SPORT1: Wie sehen Sie die Rolle von Uli Hoeneß? Sollte er kürzer treten?

Kohler: Nein. Er ist Bayern München. Er lebt und verkörpert diesen Klub. Er ist ein wichtiger Ansprechpartner für Max Eberl. Man sollte ihm immer zuhören, auch wenn es unbequem ist. Das ist sein Naturell.

SPORT1: Würden Sie selbst gerne wieder ins operative Geschäft einsteigen?

Kohler: Nach meiner geplanten Herz-OP vor 15 Jahren musste ich erst meine Gesundheit ordnen. Grundsätzlich könnte ich mir alles vorstellen, es muss aber zwingend eine leitende Funktion sein.

SPORT1: Gibt es ein Problem in der Innenverteidigung der Nationalmannschaft?
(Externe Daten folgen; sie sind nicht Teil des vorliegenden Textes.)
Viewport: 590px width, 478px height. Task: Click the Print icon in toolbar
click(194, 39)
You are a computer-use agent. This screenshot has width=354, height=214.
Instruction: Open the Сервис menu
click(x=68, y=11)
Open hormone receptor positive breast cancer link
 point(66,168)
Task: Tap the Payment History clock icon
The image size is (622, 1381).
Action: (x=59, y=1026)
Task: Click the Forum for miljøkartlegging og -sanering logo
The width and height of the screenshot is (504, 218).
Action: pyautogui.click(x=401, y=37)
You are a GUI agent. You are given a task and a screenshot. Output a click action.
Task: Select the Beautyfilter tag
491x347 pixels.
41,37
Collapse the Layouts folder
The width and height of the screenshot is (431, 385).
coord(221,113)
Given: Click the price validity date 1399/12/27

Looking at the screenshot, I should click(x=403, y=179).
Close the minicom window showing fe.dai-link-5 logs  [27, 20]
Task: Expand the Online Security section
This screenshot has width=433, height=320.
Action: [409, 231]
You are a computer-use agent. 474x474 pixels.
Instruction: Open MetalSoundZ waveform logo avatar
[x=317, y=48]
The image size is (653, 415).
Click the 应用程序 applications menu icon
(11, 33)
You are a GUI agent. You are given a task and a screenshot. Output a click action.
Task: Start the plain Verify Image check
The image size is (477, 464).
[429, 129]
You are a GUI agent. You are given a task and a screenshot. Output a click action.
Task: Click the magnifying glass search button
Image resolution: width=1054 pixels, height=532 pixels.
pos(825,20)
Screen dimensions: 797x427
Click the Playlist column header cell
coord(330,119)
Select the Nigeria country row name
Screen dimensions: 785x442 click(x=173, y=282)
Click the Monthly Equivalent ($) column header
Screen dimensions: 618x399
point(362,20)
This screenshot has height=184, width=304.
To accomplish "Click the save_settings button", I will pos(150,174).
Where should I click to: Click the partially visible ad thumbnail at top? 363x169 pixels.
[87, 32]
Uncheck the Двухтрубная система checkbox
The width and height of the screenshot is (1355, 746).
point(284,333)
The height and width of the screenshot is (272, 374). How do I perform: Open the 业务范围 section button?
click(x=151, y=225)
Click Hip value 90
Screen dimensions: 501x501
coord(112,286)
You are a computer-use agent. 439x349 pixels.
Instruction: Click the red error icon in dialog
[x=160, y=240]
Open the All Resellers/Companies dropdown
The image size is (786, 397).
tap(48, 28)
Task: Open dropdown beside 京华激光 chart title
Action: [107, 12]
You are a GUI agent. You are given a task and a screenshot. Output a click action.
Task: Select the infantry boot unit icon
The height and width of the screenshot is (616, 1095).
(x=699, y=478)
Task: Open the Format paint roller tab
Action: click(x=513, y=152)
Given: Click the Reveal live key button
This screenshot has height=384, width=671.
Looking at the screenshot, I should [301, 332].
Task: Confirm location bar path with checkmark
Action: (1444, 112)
Kohler: Weltklasse-Innenverteidiger sind insgesamt seltener geworden. Das ist kein rein deutsches Problem. Vielleicht müssen wir wieder stärker positionsspezifisch ausbilden.

SPORT1: Ihre Wunsch-Innenverteidigung bei der WM?

Kohler: Jonathan Tah und Nico Schlotterbeck.

SPORT1: Wo landen Bayern und Dortmund am Saisonende?

Kohler: Der FC Bayern wird Erster, Borussia Dortmund Zweiter.